• _Records excerpted from a collection_
■ ■ ■ ■ ■ ■ ■
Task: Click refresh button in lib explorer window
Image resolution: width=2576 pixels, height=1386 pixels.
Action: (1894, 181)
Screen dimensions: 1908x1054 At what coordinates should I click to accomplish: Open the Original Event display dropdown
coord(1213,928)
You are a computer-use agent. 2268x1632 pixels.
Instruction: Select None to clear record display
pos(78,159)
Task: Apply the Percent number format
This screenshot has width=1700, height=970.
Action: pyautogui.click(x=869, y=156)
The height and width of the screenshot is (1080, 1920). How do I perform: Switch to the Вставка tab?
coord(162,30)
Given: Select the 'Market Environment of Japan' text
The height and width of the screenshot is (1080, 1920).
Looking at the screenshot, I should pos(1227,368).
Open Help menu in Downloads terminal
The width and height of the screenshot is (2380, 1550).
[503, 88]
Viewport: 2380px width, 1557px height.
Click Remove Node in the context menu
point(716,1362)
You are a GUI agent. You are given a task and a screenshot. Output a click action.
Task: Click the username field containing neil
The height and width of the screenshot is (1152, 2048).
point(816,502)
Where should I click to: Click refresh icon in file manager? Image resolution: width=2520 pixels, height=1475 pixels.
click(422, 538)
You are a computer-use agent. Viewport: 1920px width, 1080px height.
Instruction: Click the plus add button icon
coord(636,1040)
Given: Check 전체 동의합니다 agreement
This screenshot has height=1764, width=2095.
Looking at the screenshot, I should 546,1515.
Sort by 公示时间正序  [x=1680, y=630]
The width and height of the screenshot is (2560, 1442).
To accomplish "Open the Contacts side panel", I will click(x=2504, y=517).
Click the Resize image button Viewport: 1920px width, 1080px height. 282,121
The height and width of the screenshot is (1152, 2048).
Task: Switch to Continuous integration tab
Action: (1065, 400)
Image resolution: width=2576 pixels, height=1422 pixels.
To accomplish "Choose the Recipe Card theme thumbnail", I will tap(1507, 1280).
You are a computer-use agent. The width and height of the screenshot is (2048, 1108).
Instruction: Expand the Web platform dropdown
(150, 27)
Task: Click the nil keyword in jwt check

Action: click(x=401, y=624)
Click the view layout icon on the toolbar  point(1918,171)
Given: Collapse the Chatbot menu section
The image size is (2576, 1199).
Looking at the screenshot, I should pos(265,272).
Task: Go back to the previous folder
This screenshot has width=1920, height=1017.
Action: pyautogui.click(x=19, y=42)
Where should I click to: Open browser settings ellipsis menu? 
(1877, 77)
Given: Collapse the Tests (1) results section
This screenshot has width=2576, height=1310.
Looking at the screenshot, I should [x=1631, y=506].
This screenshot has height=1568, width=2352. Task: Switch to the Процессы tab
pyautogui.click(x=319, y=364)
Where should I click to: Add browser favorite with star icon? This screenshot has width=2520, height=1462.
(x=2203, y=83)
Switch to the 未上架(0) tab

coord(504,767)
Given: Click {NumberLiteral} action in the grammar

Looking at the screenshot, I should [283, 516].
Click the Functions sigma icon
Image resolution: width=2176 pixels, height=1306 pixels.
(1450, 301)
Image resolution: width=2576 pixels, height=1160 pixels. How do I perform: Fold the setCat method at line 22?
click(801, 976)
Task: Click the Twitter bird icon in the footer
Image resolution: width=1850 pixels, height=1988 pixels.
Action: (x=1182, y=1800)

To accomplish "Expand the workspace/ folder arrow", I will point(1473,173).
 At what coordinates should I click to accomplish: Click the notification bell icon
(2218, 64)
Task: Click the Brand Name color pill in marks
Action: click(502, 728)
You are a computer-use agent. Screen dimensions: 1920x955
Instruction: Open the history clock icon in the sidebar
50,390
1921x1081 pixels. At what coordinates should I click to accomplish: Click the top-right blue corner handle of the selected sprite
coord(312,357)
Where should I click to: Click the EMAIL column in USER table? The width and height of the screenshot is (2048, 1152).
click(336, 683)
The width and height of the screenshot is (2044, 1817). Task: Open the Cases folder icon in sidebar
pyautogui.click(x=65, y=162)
■ ■ ■ ■ ■ ■ ■
• _Aim of the task_
All that belongs in the answer is the run of lines above from the line containing "You are a computer-use agent. 2268x1632" through the line containing "Viewport: 2380px width, 1557px height.", exactly as written.

• _Problem solution_
You are a computer-use agent. 2268x1632 pixels.
Instruction: Select None to clear record display
pos(78,159)
Task: Apply the Percent number format
This screenshot has width=1700, height=970.
Action: pyautogui.click(x=869, y=156)
The height and width of the screenshot is (1080, 1920). How do I perform: Switch to the Вставка tab?
coord(162,30)
Given: Select the 'Market Environment of Japan' text
The height and width of the screenshot is (1080, 1920).
Looking at the screenshot, I should pos(1227,368).
Open Help menu in Downloads terminal
The width and height of the screenshot is (2380, 1550).
[503, 88]
Viewport: 2380px width, 1557px height.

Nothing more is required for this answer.